Norma Jean era una personalità ben più articolata e complessa della volgarizzazione fattane da Hollywood, ma in ogni tempo e luogo è sempre interessato la superficie, mai il guscio, al di più quest'ultimo utile per qualche articolo, mirante a generare ulteriori introiti monetari. In questo senso risulta perfettamente inserita, la sequenza con il presidente Kennedy, il grande "Daddy" degli USA, il santo martirizzato ingiustamente dopo la morte a Dallas nel 1963, quando fu autore tra l'altro di una politica estera,  ottusamente anti-comunista (Vietnam e Cuba), ed un "depravato" nel privato nelle relazioni con le sue "donne". 
Kennedy gode del sesso orale, fatto al suo "cannone in posizione", dalla bionda per eccellenza, facendo in questo modo, quel che tanti americani le avrebbero voluto fare nelle loro perverse fantasie, giungendo a spogliare Norma Jean, di ogni innocenza, per stuprarla selvaggiamente.

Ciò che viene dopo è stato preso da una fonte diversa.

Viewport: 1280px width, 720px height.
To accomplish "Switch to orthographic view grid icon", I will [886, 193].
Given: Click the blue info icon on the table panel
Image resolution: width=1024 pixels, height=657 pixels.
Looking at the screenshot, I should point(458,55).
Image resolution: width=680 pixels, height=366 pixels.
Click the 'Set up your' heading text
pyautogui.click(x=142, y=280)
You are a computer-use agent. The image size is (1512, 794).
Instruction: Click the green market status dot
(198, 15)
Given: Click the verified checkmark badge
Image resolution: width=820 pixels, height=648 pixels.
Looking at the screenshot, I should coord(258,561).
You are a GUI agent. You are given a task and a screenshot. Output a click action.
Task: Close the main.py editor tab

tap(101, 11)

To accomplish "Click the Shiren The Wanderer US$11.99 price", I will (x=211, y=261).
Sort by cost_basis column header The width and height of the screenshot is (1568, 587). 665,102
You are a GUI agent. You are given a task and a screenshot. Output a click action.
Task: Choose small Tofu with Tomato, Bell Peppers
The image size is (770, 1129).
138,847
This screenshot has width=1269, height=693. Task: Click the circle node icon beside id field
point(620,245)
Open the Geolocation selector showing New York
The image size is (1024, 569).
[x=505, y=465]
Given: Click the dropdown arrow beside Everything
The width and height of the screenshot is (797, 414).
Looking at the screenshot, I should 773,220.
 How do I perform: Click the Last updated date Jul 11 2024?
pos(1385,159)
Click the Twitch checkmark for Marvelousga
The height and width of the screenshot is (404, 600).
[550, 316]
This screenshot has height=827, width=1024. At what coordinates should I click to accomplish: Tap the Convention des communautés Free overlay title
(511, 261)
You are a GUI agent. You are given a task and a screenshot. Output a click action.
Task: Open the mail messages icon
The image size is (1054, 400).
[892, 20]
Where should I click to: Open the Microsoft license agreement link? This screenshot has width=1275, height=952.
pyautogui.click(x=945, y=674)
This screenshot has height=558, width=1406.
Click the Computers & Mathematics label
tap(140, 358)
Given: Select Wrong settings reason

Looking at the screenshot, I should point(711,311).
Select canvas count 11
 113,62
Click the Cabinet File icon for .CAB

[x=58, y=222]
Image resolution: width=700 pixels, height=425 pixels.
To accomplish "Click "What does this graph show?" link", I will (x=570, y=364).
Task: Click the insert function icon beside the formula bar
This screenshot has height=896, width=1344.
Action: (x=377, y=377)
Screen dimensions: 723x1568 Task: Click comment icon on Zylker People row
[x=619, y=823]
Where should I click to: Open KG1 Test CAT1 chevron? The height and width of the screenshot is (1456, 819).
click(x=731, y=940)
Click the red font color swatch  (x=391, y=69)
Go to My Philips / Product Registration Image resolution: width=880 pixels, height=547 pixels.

Considerevole l'aiuto di una Ana De Armas, notevolmente strepitosa, non tanto nella notevole somiglianza fisica (assolutamente necessaria per un discorso sull'immagine portato avanti da Dominik), ma nel far vivere perfettamente due metà che condividono un unico corpo, offrendo un ritratto estremamente rispettoso e colmo di amore nei confronti della persona Norma Jean, con la sua grande sensibilità e le proprie intime convinzioni soggettive, emerse con estremo candore nei "dialoghi" con il bimbo mai avuto; una lacerazione interiore che esige silenzioso rispetto, per il dolore sentitamente personale di una donna, che in quel preciso punto non vuole in alcun modo porsi a paladina universale della tematica dell'aborto o non aborto.
Andrew Dominik demistifica il "mito" ed il rapporto che gli spettatori hanno con esso a favore dell'umano. Lo sguardo è brutale, sgradevole e privo di compromessi sia nella durata che nella modalità, le critiche estremamente divisive sono sintomo di ciò, ma risulta in parte comprensibile l'inspiegabile accanimento di tanti recensori, riservato questo capolavoro, che nell'eccesso dell'imperfezione, trova la propria originalità d'essere.

 

Riposa per sempre in pace Norma Jean e che tra le stelle possa aver trovato quello che per tutta la vita hai cercato.